» TEXT:
-*-
The blue blanquillo has an elongated body with a pointed snout, the mouth reaching as far as the forward nostril. The margin of the preoperculum is smooth and the Gill cover has a sharp spine which is similar in size to diameter of the pupil. The head and anterior part of the body are blue, this colour fades posteriorly. There is a wide black lateral stripe which starts from the base of the pectoral fin in adults and from the snout in juveniles. The adults have fine lattice patterning on their upper back with a white area on the middle of the rear margin of the caudal fin. There is a pale line along upper margin of the greyish dorsal fin, the anal and pelvic fins are white while the pectoral fins are bluish. The juveniles resemble the juveniles of the ringed slender wrasse (Hologymnosus annulatus). The dorsal fin of this species contains 3–4 spines and 43–47 soft rays while the anal fin has 1 spine and 37–40 soft rays. It attains a maximum total length of 45 cm although 35 cm standard length is more typical.

==Distribution==
The blue blanquillo has an Indo-Pacific distribution. It is found in the Red Sea and along the eastern coast of Africa, across the Indian Ocean and into the Pacific Ocean as far as the Hawaiian Islands, Tabuaeran and Samoa. It occurs north to Japan and south to Australia. In Australia their range extends from 	Dirk Hartog Island in Western Australia to Ashmore Reef in the Timor Sea and the Great Barrier Reef off Queensland south as far as Seal Rocks. This species also occurs at the Cocos (Keeling) Islands and Christmas Island.
-*-
» STORED DATA:

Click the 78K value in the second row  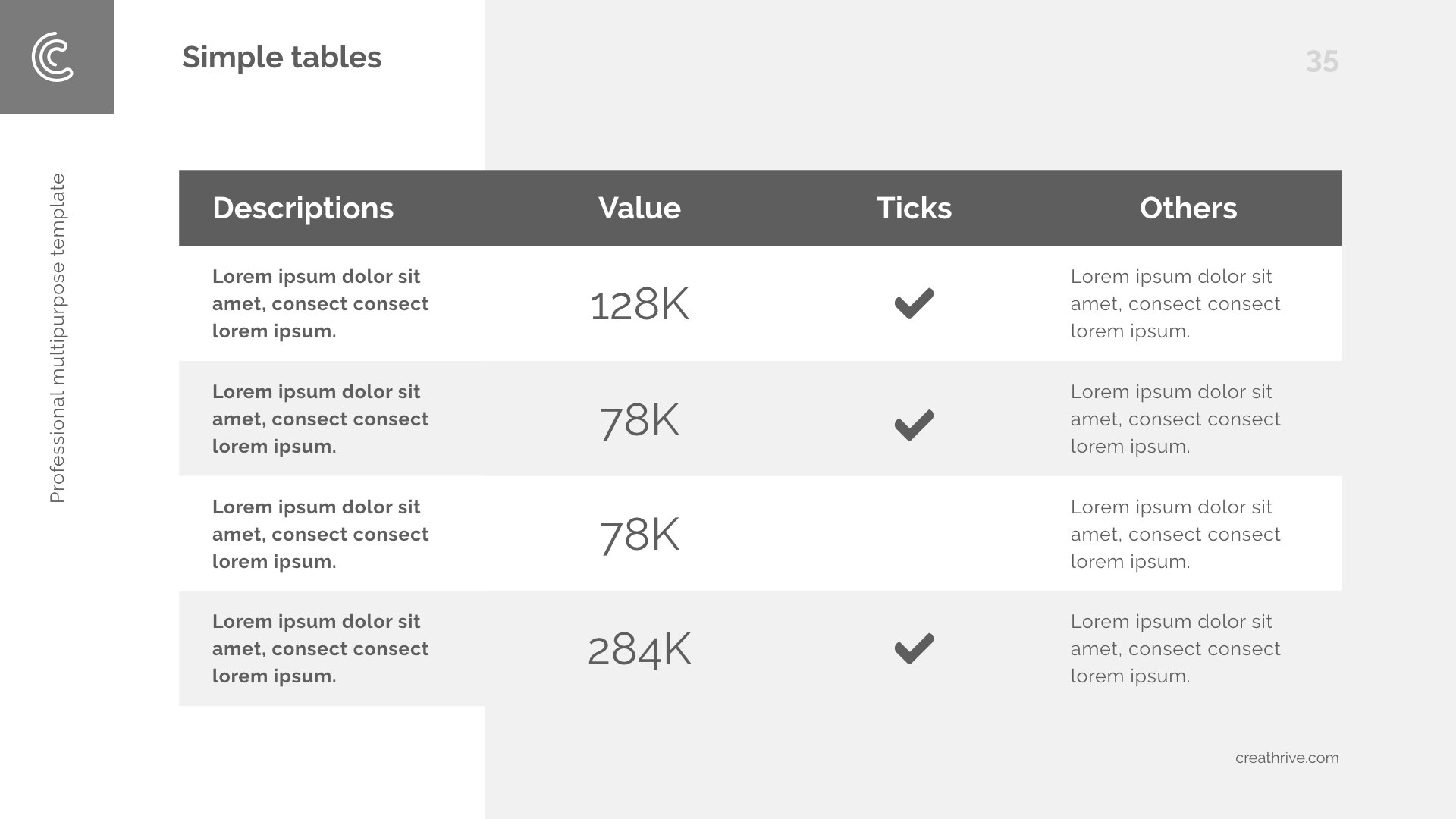(x=639, y=420)
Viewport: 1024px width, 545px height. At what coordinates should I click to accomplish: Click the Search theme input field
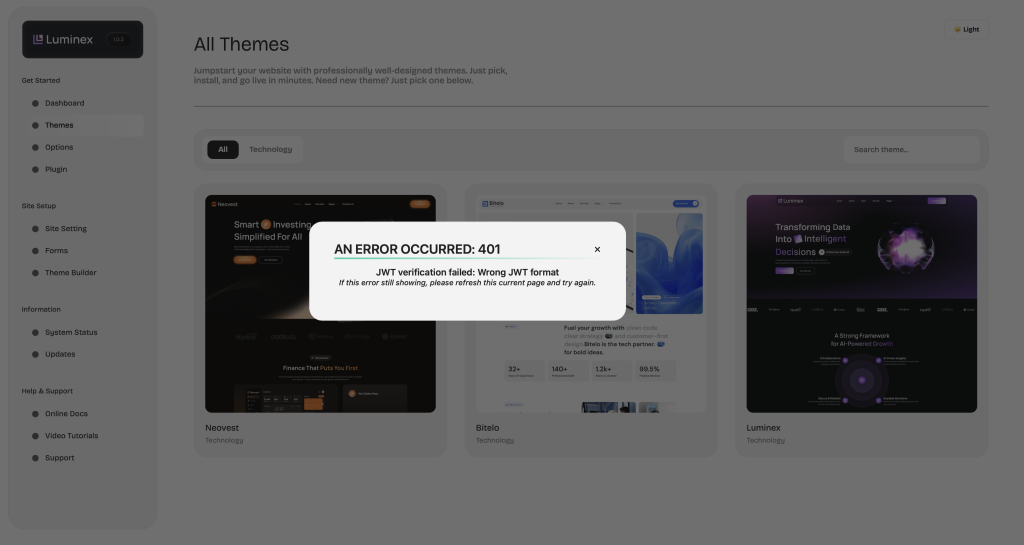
-*-
» ACTIVITIES:
a: Answer these questions from the blue blanquillo text:
(i) How many soft rays are in the anal fin?
(ii) Where does the black lateral stripe start in juveniles?
(iii) Which places in the Pacific Ocean does the range reach as far as?
b: Translate this sentence from the blue blanquillo text into Spanish: "It occurs north to Japan and south to Australia."
c: Write the next part of the blue blanquillo text, beginning after its final sentence.
The listing above is separate from the blue blanquillo text.

» ANSWERS FOR EACH ITEM:
a:
(i) 37–40
(ii) The snout
(iii) The Hawaiian Islands, Tabuaeran and Samoa

b: Se encuentra hacia el norte hasta Japón y hacia el sur hasta Australia.

c:
==Habitat and biology==
Malacanthus latovittatus is found at depths of 4 to 65 m on the outer slopes of reefs. It has also been found in brackish water in the Goldie River of Papua New Guinea. They live as solitary fish or in pairs. They are not known to clean other fish, but may mimic the wrasse to deter predators from eating it. They tend to swim high above the substrate picking prey from the seabed with their excellent eyesight. The adults mate in monogamous pairs. This is a wary species which swims away from threats instead of diving into its burrow. This species lives in and around a burrow it constructs using sand and rubble.

The blue blanquillo's main food is benthic invertebrates or zooplankton, but they also feed on crustaceans such as crabs and shrimp, molluscs, worms, sea urchins and small fish.

==Systematics==
The Blue blanquillo was first formally described in 1801 as Labrus latovittatus by the French zoologist Bernard German de Lacépède (1756–1825). The specific name is a compound of latus meaning "broad" and vittatus meaning "striped", a reference to the black stripe.

==Utilisation==
The blue blanquillo is taken by spearfishing, hook-and-line, and traps. It is found in markets throughout its range, albeit infrequently, and may be marketed fresh or preserved by salting. It is rare in the aquarium trade.